Conservar es importante. Esto, conscientemente o no, lo reconocen incluso los activistas más furibundos, al reclamar por la conservación del medio ambiente, o de las tradiciones y creencias ancestrales de nuestros indígenas, o del patrimonio cultural de todos los pueblos, y por un sinfín de asuntos similares: los he visto por montones en las calles vitoreando por esas consignas. Además, resulta sensato concluir que es mediante un proceso de acumulación de conocimientos y experiencias, sumando y no restando, que las sociedades han podido ir procurándole a sus miembros una mejor calidad de vida. Salvo excepciones muy puntuales, muy poco se puede mejorar si cada cierto tiempo decidimos arrasar con todo y empezar de nuevo, emulando a Sísifo.
Es por eso que debe observarse mucha precaución al momento de sugerir alteraciones radicales. Cada vez que me encuentro con la rabiosa expresión que demanda un “cambio”, así a secas y en abstracto, me pregunto si también somos conscientes de que tales caminos pueden llevar a sitios peores.
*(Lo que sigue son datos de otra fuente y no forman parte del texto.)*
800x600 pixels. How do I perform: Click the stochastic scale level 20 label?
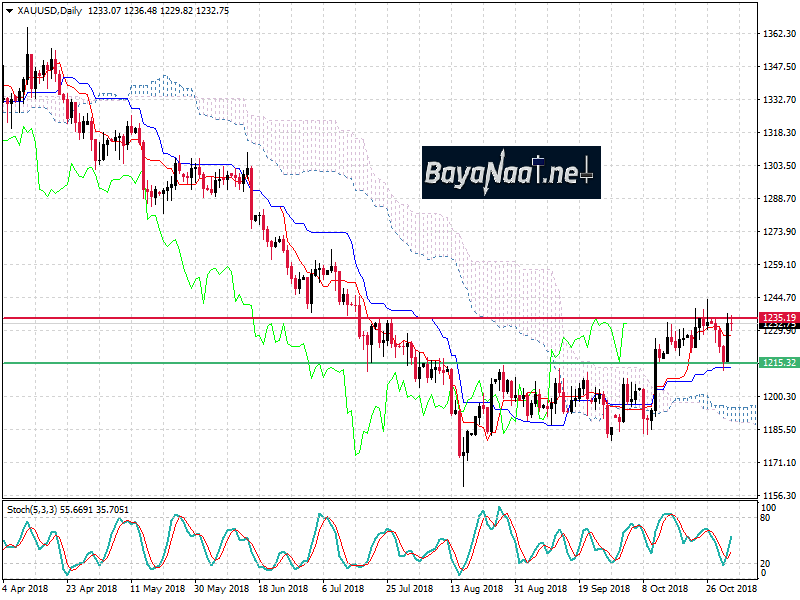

Hay países que en efecto han cambiado, sufriendo regímenes autoritarios y diversos atropellos con las mejores intenciones, mucha popularidad y espantosos resultados, siendo nuestros vecinos orientales el ejemplo más notorio y pertinente.
No es conveniente que los referentes fundamentales (por ejemplo, las prácticas religiosas, el idioma o ciertas convenciones sociales), estén siempre a merced de las modas o tendencias. Esos asideros son necesarios, diría que imprescindibles, y requieren una permanencia que debe superar los tiempos generacionales. Esto no quiere decir que las cosas no evolucionen, claro que deben hacerlo, pero no necesariamente con la inmediatez y las prisas propias de las pasiones juveniles, partidistas o electorales. Ante tradiciones milenarias valen reflexiones más calmadas.
En ese sentido general defiendo el conservadurismo. Estoy convencido del valor de la prudencia y del cuidado para tomar decisiones sobre asuntos trascendentales, de tal forma que se minimice la posibilidad de caer en equivocaciones cuya recuperación suele ser en extremo costosa. Del afán solo queda el cansancio.